When fragmentation occurs and the path taken bends unexpectedly, the physicality of being begins to shred little by little. On the mat, realignment occurs. Breath slows down and becomes the companion that cleans the slate. A reset.

The shades of sun and earth begin to colour the walls, glowing and warm so that the attention of the dweller turns out to the beauty that lays bare beyond the window frame when the first ray breaks through; and when the sun retires beyond the western horizon, the senses turn inwards capturing the last flutter of the firefly and breathes in the penetrating silence that holds the night still.

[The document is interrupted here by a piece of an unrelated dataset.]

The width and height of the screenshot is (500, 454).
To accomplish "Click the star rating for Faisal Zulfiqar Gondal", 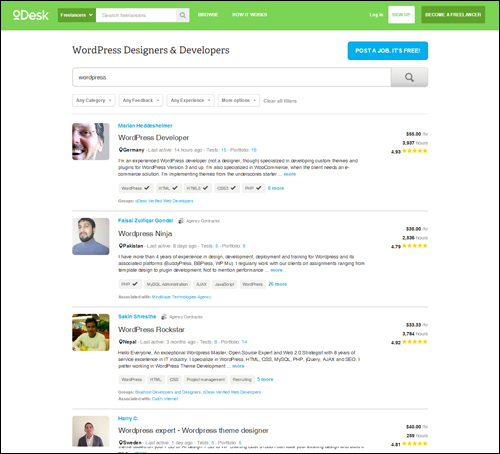I will click(x=415, y=246).
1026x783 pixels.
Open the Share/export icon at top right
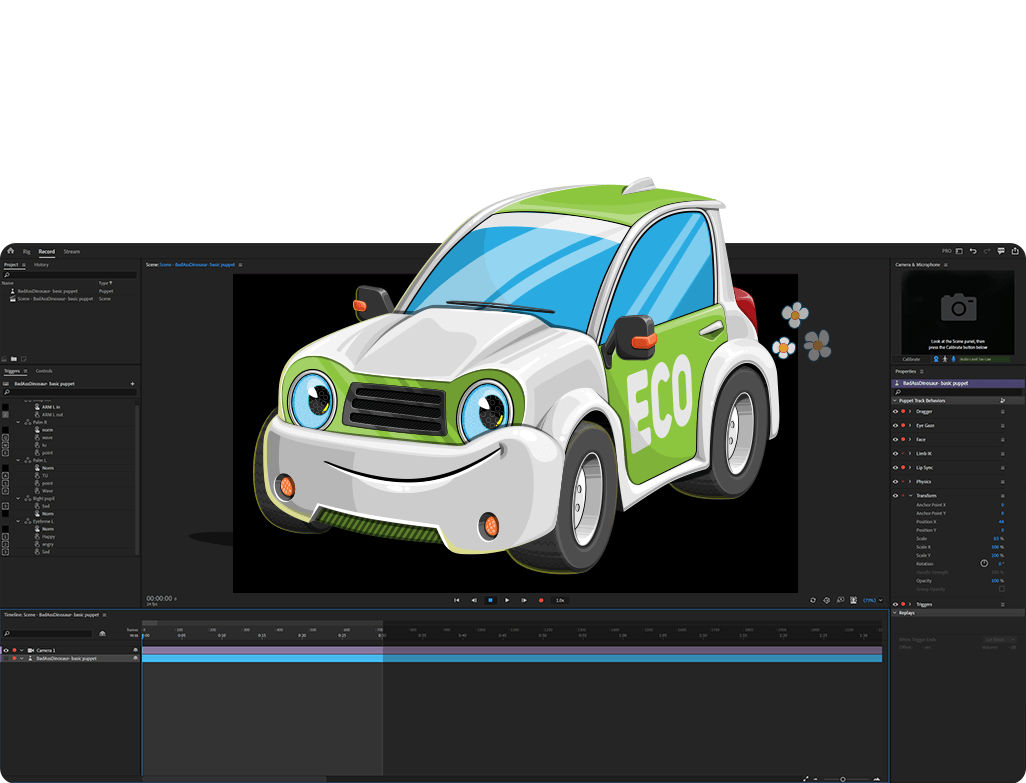1014,251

‘Mondays are meshed with Tuesdays
and the week with the whole year.
Time cannot be cut
with your weary scissors,
and all the names of the day
are washed out by the waters of night.

No one can claim the name of Pedro,
nobody is Rosa or Maria,
all of us are dust or sand,
all of us are rain under rain.
They have spoken to me of Venezuelas,
of Chiles and of Paraguays;
I have no idea what they are saying.
I know only the skin of the earth
and I know it is without a name.

When I lived amongst the roots
they pleased me more than flowers did,
and when I spoke to a stone
it rang like a bell.

It is so long, the spring
which goes on all winter.
Time lost its shoes.
A year is four centuries.

When I sleep every night,
what am I called or not called?
And when I wake, who am I
if I was not while I slept?

This means to say that scarcely
have we landed into life
than we come as if new-born;
let us not fill our mouths
with so many faltering names,
with so many sad formalities,
with so many pompous letters,
with so much of yours and mine,
with so much of signing of papers.

I have a mind to confuse things,
unite them, bring them to birth,
mix them up, undress them,
until the light of the world
has the oneness of the ocean,
a generous, vast wholeness,
a crackling fragrance.’

Too Many Names by Pablo Neruda, translated by Anthony Kerrigan.

A video by the Written World


The joy in a young child brimming with life and curiosity reverberates through. The tween claws through his agitation trying to mark and distinguish his disposition, trending between freedom, accountability and responsibility. The middle kid strained by conditions set by the two, tugs fiercely for his position although often inclined to be influenced by them The elderly having seen and been through much in life smile silently at the chaos knowing the messiness of it all.

Life moves along on an upbeat, not knowing what the day will bring. But the mat is always there, always ready to merge with the breath and regulate the rhythm.